• TRY IT: Starting at the line holding "Where should I" and finishing at the line holding "Task: Select the", transcribe the material exactly, keeping both ends but no pictures.

• DATA EXTRACT:
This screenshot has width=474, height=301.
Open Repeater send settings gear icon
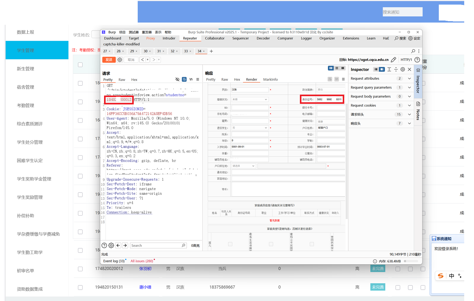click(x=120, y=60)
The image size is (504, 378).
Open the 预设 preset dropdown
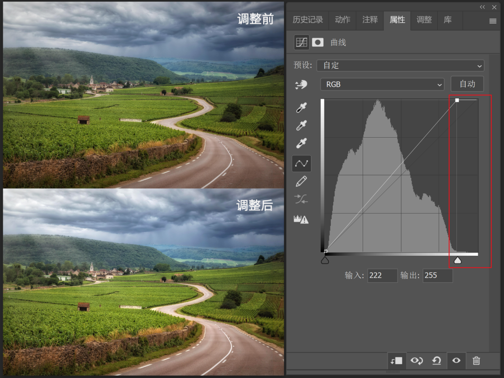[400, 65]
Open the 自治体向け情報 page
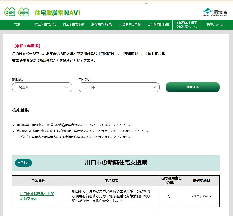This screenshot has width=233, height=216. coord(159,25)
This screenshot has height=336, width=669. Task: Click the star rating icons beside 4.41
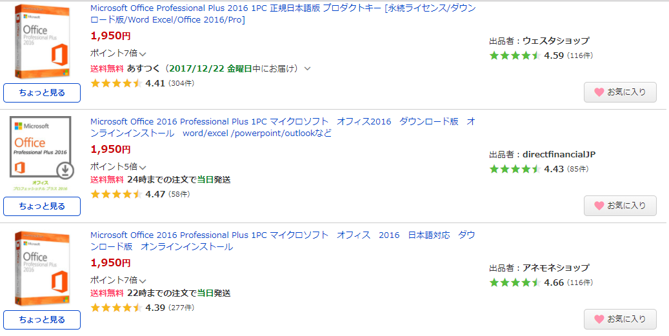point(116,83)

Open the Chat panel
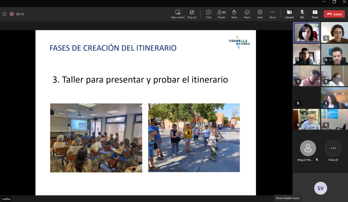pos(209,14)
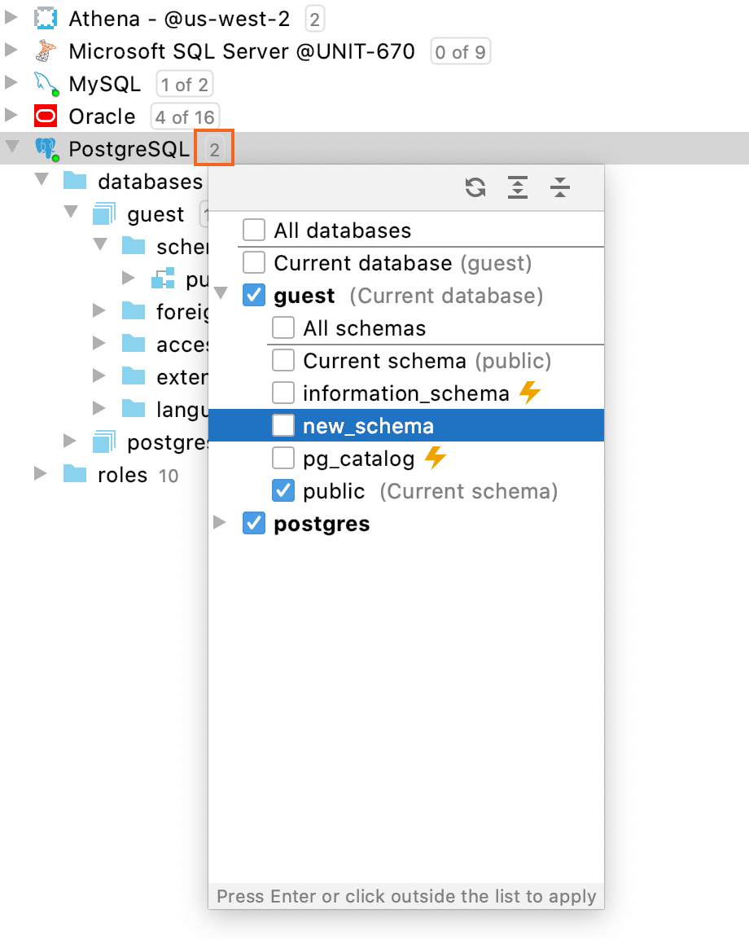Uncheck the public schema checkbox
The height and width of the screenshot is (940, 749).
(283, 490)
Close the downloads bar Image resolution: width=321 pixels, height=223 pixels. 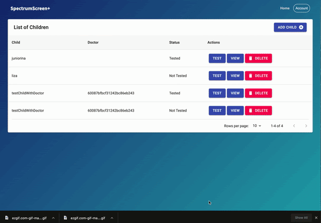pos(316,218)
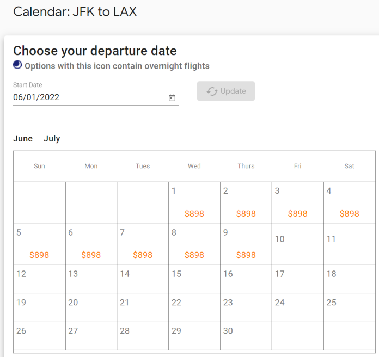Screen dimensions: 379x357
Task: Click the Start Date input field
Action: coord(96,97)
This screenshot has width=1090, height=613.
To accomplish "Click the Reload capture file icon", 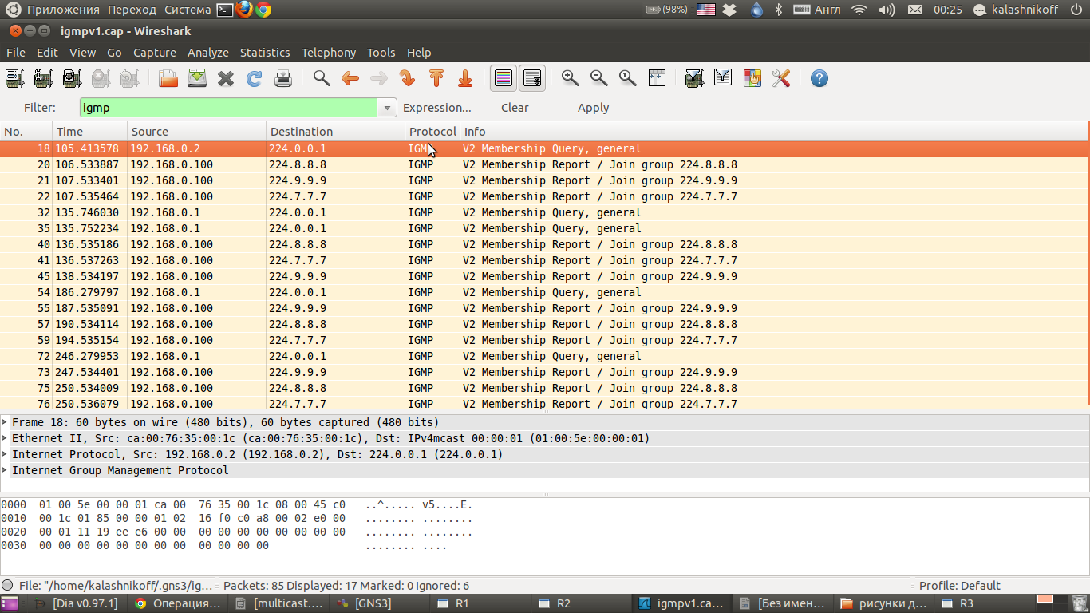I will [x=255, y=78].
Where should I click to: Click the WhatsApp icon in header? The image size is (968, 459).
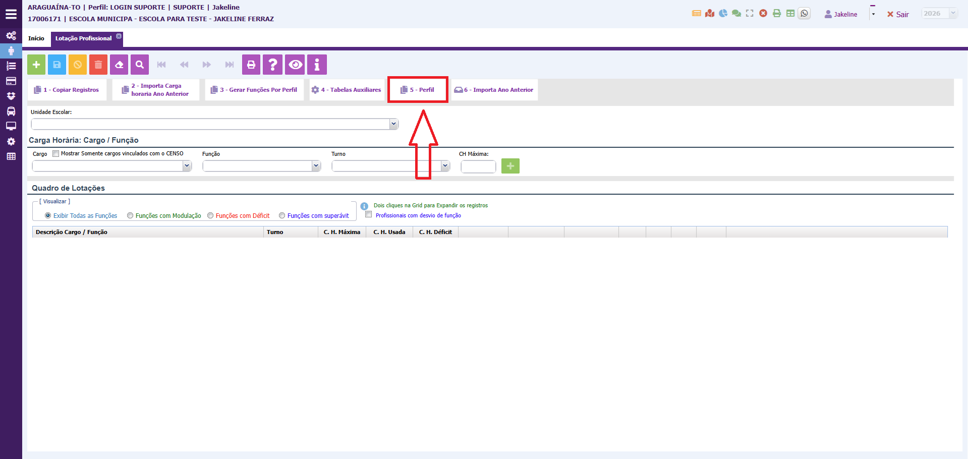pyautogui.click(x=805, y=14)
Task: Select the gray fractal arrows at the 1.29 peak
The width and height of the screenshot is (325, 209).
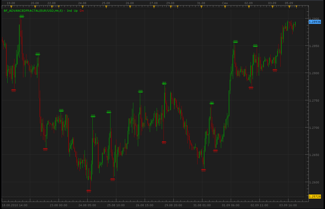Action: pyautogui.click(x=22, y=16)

• RESULT:
Where should I click to: Click the WhatsApp icon in header? The image size is (968, 459).
pyautogui.click(x=805, y=14)
Task: Select the gray fractal arrows at the 1.29 peak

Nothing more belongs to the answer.